### 抜粋文
☆ ☆ ☆ ☆ ☆ ☆ ☆
ペットと暮らす住まいのポイントをケーススタディでご紹介します。

no.77

犬や猫と快適に暮らすためのインテリア

臭い管理の重要性

様々な「臭い」のサイン

第76回「湿度調整の重要性」で室内の湿度が健康維持に大切であることをお話しましたが、湿度に関係性が深いものに「臭い」があります。気候が暖かく湿ってくると臭いも気になってきますね。飼い主さん達の中には「ペットがいるのだから家や服が多少臭くてもあたりまえ」と思いがちですが、「臭い」は住まいや家族からの重要なサインであるということも理解しておいて欲しいのです。

例えば排泄臭です。トイレの周辺ではアンモニア臭が発生しやすいですが、健康な犬猫ならば、排泄直後の尿は刺激を感じるほど臭いません。排泄したばかりの尿に刺激臭があるのであれば、肝臓に腎臓、膀胱といった「体の器官にトラブルがある」というサインです。糞も生臭さはありますが、腐卵臭がきついようだと「お腹の調子が悪い」というサインです。また、健康な体から出た尿でも、尿が空気にさらされた状態で置いておくと、空気中の細菌によって尿素が分解されてアンモニアに変化したことにより臭います。これは、「適切な場所で排泄されていない」「便器が適切なサイズや形状でない」状態を示しています。つまり、「トイレが使い辛いよ」という使い勝手の課題がトイレ空間にあるというサインなのです。
☆ ☆ ☆ ☆ ☆ ☆ ☆
### 参考データ
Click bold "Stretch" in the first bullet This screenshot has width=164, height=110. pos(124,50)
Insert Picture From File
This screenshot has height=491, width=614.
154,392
☆ ☆ ☆ ☆ ☆ ☆ ☆
### 指示 1
ペットと住まいの臭いについての文章では、健康な犬猫が排泄した直後の尿はどのようだとされているか。
### 指示 2
ペットと住まいの臭いについての文章の「犬や猫と快適に暮らすためのインテリア」から下へ「にあるというサインなのです。」までをすべて書き写し、その中の「腐卵臭」を「硫黄のような臭い」に置き換えてください。
### 指示 3
ペットと住まいの臭いについての文章を、途切れた箇所の次から書き進めてください。

### 解答例 1
刺激を感じるほどには臭わない。

### 解答例 2
犬や猫と快適に暮らすためのインテリア

臭い管理の重要性

様々な「臭い」のサイン

第76回「湿度調整の重要性」で室内の湿度が健康維持に大切であることをお話しましたが、湿度に関係性が深いものに「臭い」があります。気候が暖かく湿ってくると臭いも気になってきますね。飼い主さん達の中には「ペットがいるのだから家や服が多少臭くてもあたりまえ」と思いがちですが、「臭い」は住まいや家族からの重要なサインであるということも理解しておいて欲しいのです。

例えば排泄臭です。トイレの周辺ではアンモニア臭が発生しやすいですが、健康な犬猫ならば、排泄直後の尿は刺激を感じるほど臭いません。排泄したばかりの尿に刺激臭があるのであれば、肝臓に腎臓、膀胱といった「体の器官にトラブルがある」というサインです。糞も生臭さはありますが、硫黄のような臭いがきついようだと「お腹の調子が悪い」というサインです。また、健康な体から出た尿でも、尿が空気にさらされた状態で置いておくと、空気中の細菌によって尿素が分解されてアンモニアに変化したことにより臭います。これは、「適切な場所で排泄されていない」「便器が適切なサイズや形状でない」状態を示しています。つまり、「トイレが使い辛いよ」という使い勝手の課題がトイレ空間にあるというサインなのです。

### 解答例 3
同じく、寝室やベッドの臭いも気をつけたい場所です。食べ物やトイレがなくとも、動物の体から代謝によって出された汗や老廃物が落とされていきます。寝具をこまめに洗って掃除もして清潔にしているつもりでも、ホコリや抜け毛があればそこに老廃物がダニや細菌などの栄養源となり繁殖することで臭いを発生させます。「掃除ができていない場所があって、室内の汚染源となっています」というサインであるわけです。また、体調不良でも汗は臭いやすくなりますから、寝具やソファーカバーの臭いが気になるようであれば、それは家族からの「体調が悪いです」というサインであるとも言えるのです。

こうした、臭いがしてあたりまえのように思っている「トイレ」や「寝床」こそ、体調不良と室内環境の健全性のために、よごれや臭いの定着を防ぎ、臭いに気がつきやすい状態にしておきたいものです。

犬にはどうしても体臭があるものですが、室内の通気がしっかりできていれば、臭う空気は室外に排出されていきますので、清掃しやすければそれほど心配する必要はありません。ただし、臭いは温かい空気にのって天井付近へと登っていきますから、天井付近の壁に臭いが定着する可能性があるので、ここは気をつけたいところです。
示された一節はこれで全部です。